定量pcr仪维修定量PCR常见问题与解答
2024年05月11日 风云资讯
一、无 Ct 值(信号)出现
1、反应循环数不够:一般都要在 35 个循环以上,可根据实验情况增加循环,但高于 45 个循环会增加过多的背景信号;
2、检测荧光信号的步骤有误:一般采用 72℃延伸时采集荧光,Taqman 方法则一般在退火结束或延伸结束采集信号;
3、引物或探针降解:可通过 PAGE 电泳检测其完整性;
4、探针设计不佳:设计探针温度低于引物,造成探针未杂交上而产物已延伸;
5、模板量少:对未知浓度的样品应从系列稀释样品的最高浓度做起; 6、模板降解:避免样品制备中杂质的引入以及模板反复冻融的情况发生。
二、如何确认模板中是否含有 PCR 反应阻害物质?
有时 RNA 或 cDNA 模板中存在对反转录和荧光 PCR 反应的阻害物质。为了确认这样的阻害物质的有无,我们可以使用高浓度的模板按 3-4 个梯度稀释,并使用其进行荧光定量 PCR 反应。如果无阻害物质存在,得到的 Ct 值就会依模板浓度的变化而变化;而如果模板中有阻害物质的存在,实验过程中我们就会发现高浓度的模板有反应性能下降的现象。 三、Ct 值出现过晚
1、反应条件不佳:为达到最佳反应条件,可重新设计引物或探针,适当降低退火温度,增加镁离子浓度等;
2、PCR 各种反应成分的降解或加样量不够; 3、扩增产物片段过长:一般采用 100-200bp 的扩增长度。
四、标准曲线的线性关系不佳
1、加样存在误差,标准品稀释不呈梯度; 2、标准品降解:标准品尽量避免反复冻融; 3、引物或探针不佳:重新设计;
4、模板中存在抑制物,或模板浓度过高。 五、阴性对照也出现明显的扩增
1、荧光 PCR mix 或水被污染;
2、引物二聚体的出现:在 35 循环后阴性对照出现扩增属正常情况,可配合溶解曲线进行分析;
3、反应过程中探针降解:用 PAGE 电泳对探针进行检测;
六、溶解曲线不止一个主峰
1、引物设计不佳:避免二聚体和发夹结构的出现;
2、引物浓度不佳:适当调整引物浓度;
3、退火温度低:提高退火温度;
4、镁离子浓度过高:适当降低镁离子浓度; 5、模板中有基因组的污染:RNA 提取过程中避免基因组 DNA 的污染,或通过引物设计避免非特异扩增。
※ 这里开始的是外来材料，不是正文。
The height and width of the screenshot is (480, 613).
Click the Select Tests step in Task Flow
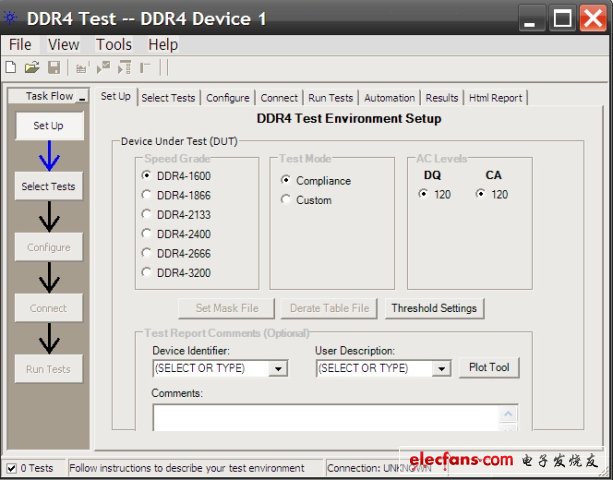point(48,187)
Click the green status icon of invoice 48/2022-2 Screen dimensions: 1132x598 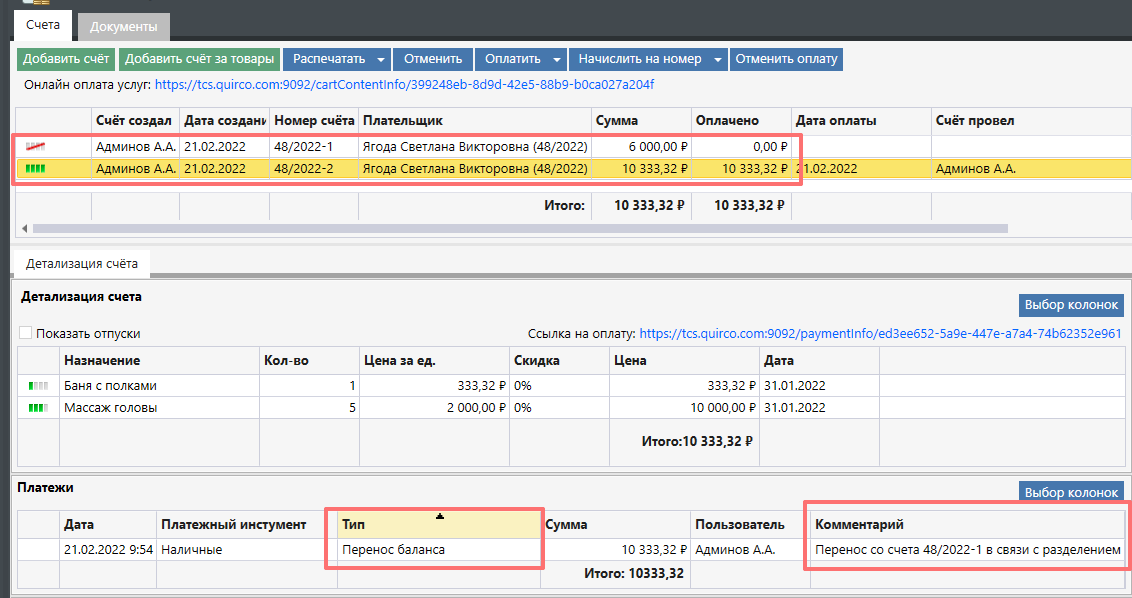click(x=35, y=169)
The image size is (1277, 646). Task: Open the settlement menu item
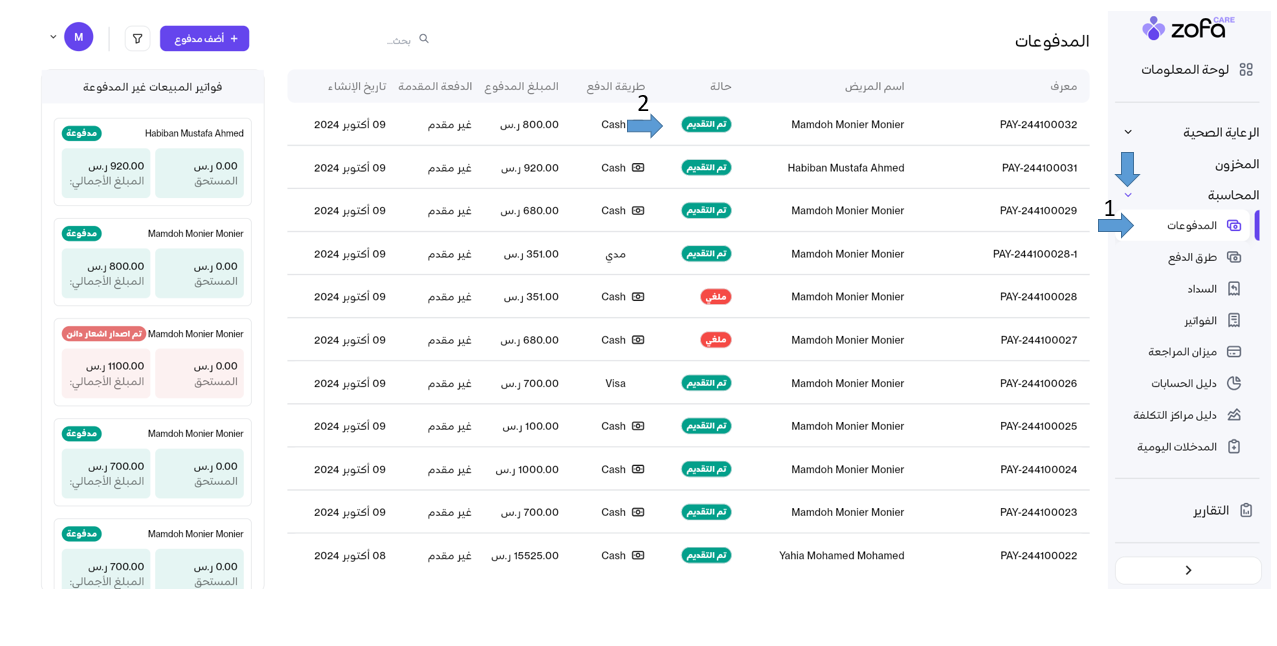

七、如何避免荧光定量 PCR 中基因组 DNA 扩增?
1、引物设计时避免基因组 DNA 扩增;
2、在 RNA 提取过程中使用 DNaseⅠ处理去除 RNA 中混有的基因组 DNA。
八、扩增效率低
1、反应试剂中部分成分特别是荧光染料降解;
2、反应条件不佳:适当降低退火温度或改为三步扩增法;
3、反应体系中有抑制物:一般为模板中引入,应先把模板适当稀释,再加入到体系中,减少抑制物的影响;
九、重复性不好
1、加样不准确;
2、仪器在样品上温度条件有差异,温度均一性不好;
3、模板浓度低:样品初始浓度越低,重复性越差,应减少样品的稀释倍数。
十、扩增曲线不正常,刚进入指数期就很快进入平台期并向右下弯曲
1、基线等设置不当:按仪器说明书重新操作;
2、模板量过多:当扩增曲线在 10 个循环内起峰时,应将模板稀释 100-1000倍后使用。
十一、各孔间的荧光信号如何进行校正 由于加样操作的误差、离心管透光性能的差异、荧光激发效率的差异等偶然误差不可避免,因此仪器收集到的原始信号必须进行归一化校正,以消除这些因素对定量结果的影响。这种校正可以通过在反应体系中添加额外的荧光染料来实现,一般采用红色 ROX 荧光,称为阳性参比信号。ROX 在反应缓冲液中的浓度是固定的,因此其信号的强度与反应体系的总体积和总的荧光激发效率正相关。ROX校正可以提高定量数据的精度和重现性,减少孔间差异。 十二、荧光定量 PCR CT 值一般在多少后认为模板没扩增? 当进入对数期的循环数大于 35 时,RealTime RT-PCR 检测无效,基因没有表达;当进入对数的循环数在 32-35 个循环时,需要有至少 3 个重复才能判断是否能检测到基因的表达。